Depuis quand faites-vous campagne pour l'élection à la présidence du Sénat ?

J'ai pris ma décision après  les municipales. Je suis très attaché à ma ville de Compiègne où je suis élu depuis 77, et  dont je suis maire depuis 27 ans. J'ai fait une campagne très approfondie, uniquement des réunions d'appartements dans tous les milieux sociaux ; et c'est ce qui m'a apporté le plus. Même si l'on se représente pour la Xe fois, si l'on ne montre pas qu'on en a vraiment envie, on ne fait pas son devoir. Et j'ai expérimenté à cette occasion  l'impact de l'erreur politique faite par le gouvernement avec le  mariage pour tous. Ceci peut expliquer l'ampleur du succès de la droite dans nos villes. Jamais le PS n'a été aussi bas et ce n'est pas seulement à cause de l'échec économique. On ne peut pas dire qu'on est pour  la diversité culturelle et ne pas admettre les façons de raisonner des  éléments qui créent cette diversité . A partir du moment où l'on absorbe, l'on intègre les populations d'origine méditerranéenne et maghrébine, la notion de famille  se renforce dans la société .Quand on intègre, on intègre tout, les schémas mentaux, tous les aspects. Ils deviennent français, ce ne sont  pas des faux Françai , comme certains le prétendent, mais ils arrivent avec leur culture, leur personnalité, leur mode de vie, même s'ils ont  fait des études supérieures et s'ils ont un niveau intellectuel très avancé. La démarche sociétale issue de l'idéologie de la gauche française a fait beaucoup  de mal à ses candidats. Je crois que le Sénat, sur les sujets relatifs à l'intégration, est une maison où l'on ose parler de ces sujets : l'Islam est-il compatible avec la démocratie ? Comment la société de la diversité  peut elle être assumée par l'identité française ? Ce sont des sujets qu'il faut traiter. Le Sénat ne peut pas être un Conservatoire d'une France  qui n'existe plus .

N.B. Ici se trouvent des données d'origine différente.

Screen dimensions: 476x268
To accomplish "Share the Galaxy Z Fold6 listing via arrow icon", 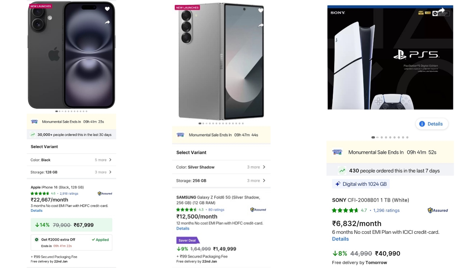I will coord(261,25).
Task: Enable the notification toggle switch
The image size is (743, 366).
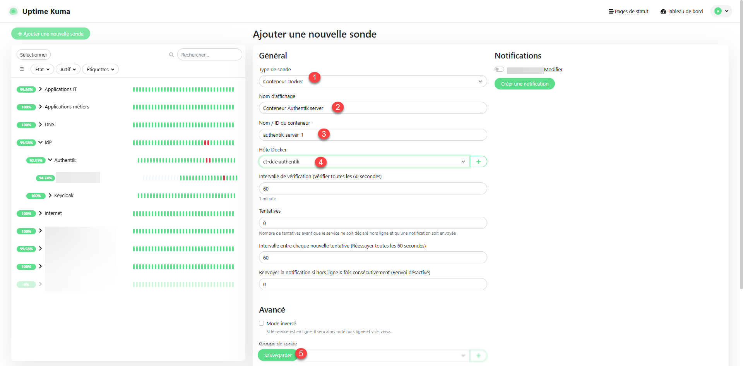Action: [499, 69]
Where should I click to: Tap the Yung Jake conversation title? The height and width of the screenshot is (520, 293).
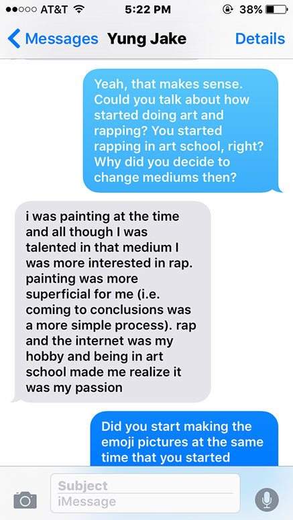(146, 39)
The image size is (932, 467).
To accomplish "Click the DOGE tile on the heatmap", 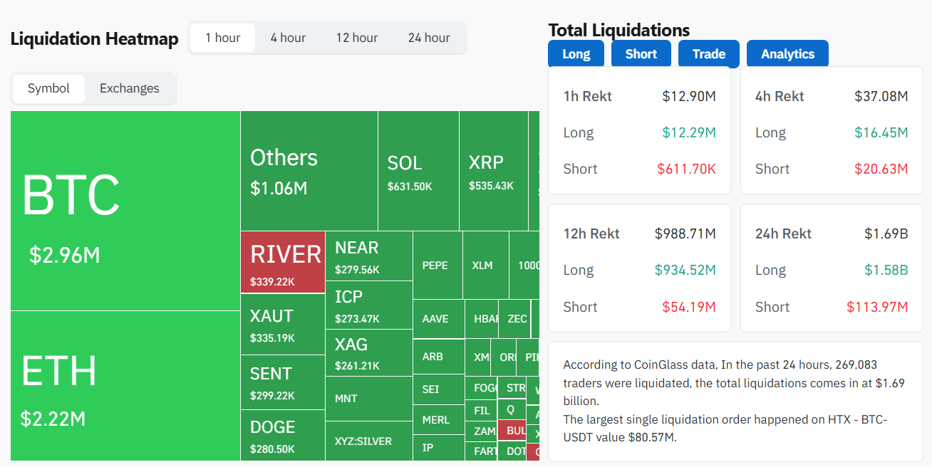I will (x=282, y=434).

Avec votre candidature, vous développez des idées très novatrices pour le Sénat  qui est une maison très conservatrice. Ne craignez-vous pas d'effrayer vos "électeurs"?

J'aurai dit ce que je pense. Je suis très détendu dans cet exercice, en tous cas plus que mes deux excellents compétiteurs et amis. Ils jouent beaucoup plus que moi. Pour quelqu'un qui a été président du Sénat et qui voudrait très légitimement le redevenir, un échec, c'est douloureux ; pour quelqu'un  qui a été Premier Ministre, qui bénéficie d'une forte notoriété, c'est un enjeu très important. Mes collègues constatent que je suis le plus détendu des trois. Ils savent que je connais bien notre institution et que je respecterai sa nature profonde. Mais ils ont pu observer que je mène une vraie campagne et que mon succès ne serait pas celui d'un parcours individuel, mais un succès partagé avec chacune et chacun d'entre eux.